Com o cair da noite e o surgimento da lua cheia, o movimento no Largo do Rosário aumentou. Era uma sexta-feira de uma semana de muitas novenas, rezas, procissões, missas festivas tocadas pela orquestra da igreja, toalhas de renda nas janelas, enfeites nas ruas. Os sons dos sinos das igrejas se misturavam a foguetes e corais. Ele continuava em seu posto de observação. Calmo. Nenhum sinal de cansaço em seus olhos. Nenhuma urgência em seus gestos. Apenas observava.
De onde estava via-se todo o movimento do início da rua Santo Antônio, do beco da Romeira e da rua Direita. Escutava-se também o fervoroso murmúrio vindo da Igreja do Pilar, onde se realizava uma festa religiosa, como sempre ocorre na cidade.

De repente, uma das muitas mulheres que o olharam nesta noite chama-lhe a atenção. Era morena clara, olhos verdes indefinidos, cabelos longos e ondulados brilhando à luz da lua cheia e dos lampiões. O corpo bem feito oscilava harmoniosamente aos passos em calçamentos irregulares. Usava um pequeno decote que delineava os seios. A blusa sem gola deixava seu belo pescoço à mostra. Este pequeno detalhe e a firmeza do olhar que ela lhe lançou trouxe-o do mundo dos sonhos por onde seu pensamento transitava.

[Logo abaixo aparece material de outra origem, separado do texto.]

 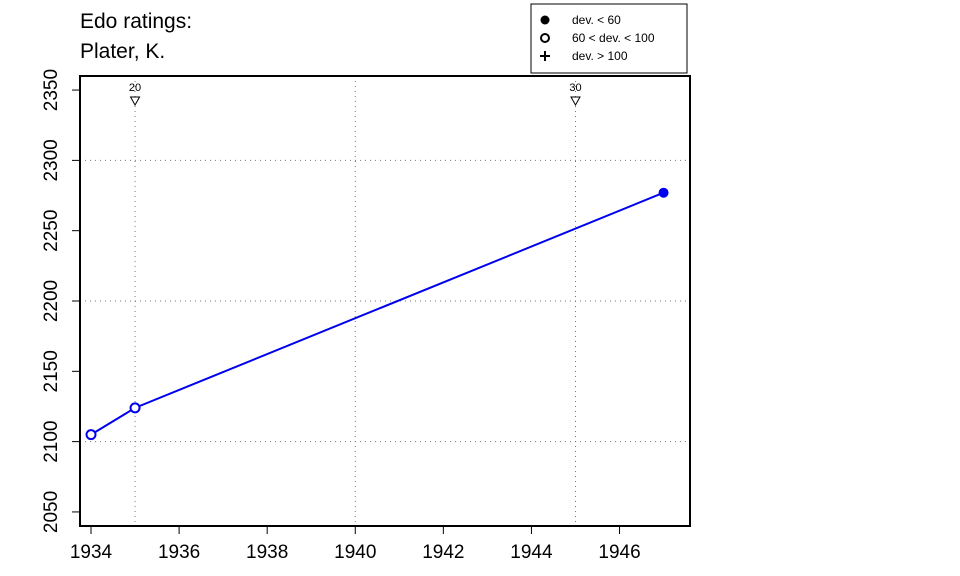 What do you see at coordinates (136, 22) in the screenshot?
I see `chart-title-line-1: Edo ratings:` at bounding box center [136, 22].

Uma troca de olhares por longos segundos. Daqueles cuja linguagem só seus donos entendem. O corpo da mulher tremeu levemente e ela não soube, por um instante, o que fazer com o véu e o terço em sua mão direita. Apressou os passos e entrou na igreja. Deu uma última e rápida olhada para trás, na escadaria, enquanto cobria desajeitadamente com o véu branco a cabeça. O suficiente para perceber que ele havia saído do lugar onde estava havia algumas horas.

Terminada a cerimônia religiosa, ela foi uma das últimas a sair da igreja. Não queria correr o risco de encontrá-lo de novo. Aquele leve tremor denunciava sua fragilidade diante daquele olhar penetrando-lhe até a alma. Se ele de novo a olhasse ela não teria coragem de negar-lhe seja lá o que seu olhar a pedisse.

Ao descer as escadarias sentiu-se aliviada por não o ver. Já não havia muita gente na rua. Era tarde, mas os sinos ainda repicavam. Caminhou apressada em direção à rua Santo Antônio. Ao chegar ao beco atrás da igreja do Rosário, de onde avistam-se as torres iluminadas da Matriz de São Francisco, um arrepio gelado percorreu sua espinha dorsal, das nádegas à nuca. Virou para os lados e viu uma figura saindo das sombras. Não sabia se corria ou se voltava. Seu corpo tremia. Deixou cair o véu e o terço. Sua boca entreaberta não emitiu nenhum som.
Ele apanhou gentilmente o véu e o terço, sorriu e sugeriu que seguissem. Ela então começou a caminhar a seu lado. Apesar de todo seu fervor durante as orações viu-se prestes a cometer o que, para seus familiares, era pecado. Para ela nem tanto. Já o cometera outras vezes. Em algumas vezes sentira um misto de paixão e culpa.

Os dois caminharam pela rua Santo Antônio até desaparecerem em suas curvas antigas e envoltas em sombras. No exato instante em que os sinos calaram ouviu-se um grito. Logo depois o silêncio das cidades do interior, quebrado apenas por latidos e miados.

Nunca mais viram o desconhecido. Mas a mulher, por alguns dias, andou com um lenço cobrindo o pescoço. Amigas íntimas disseram que era para esconder as marcas desenhadas, como uma tatuagem. E ninguém conseguiu entender o sorriso sempre presente em seus lábios e a leveza de seu andar de sábado em diante.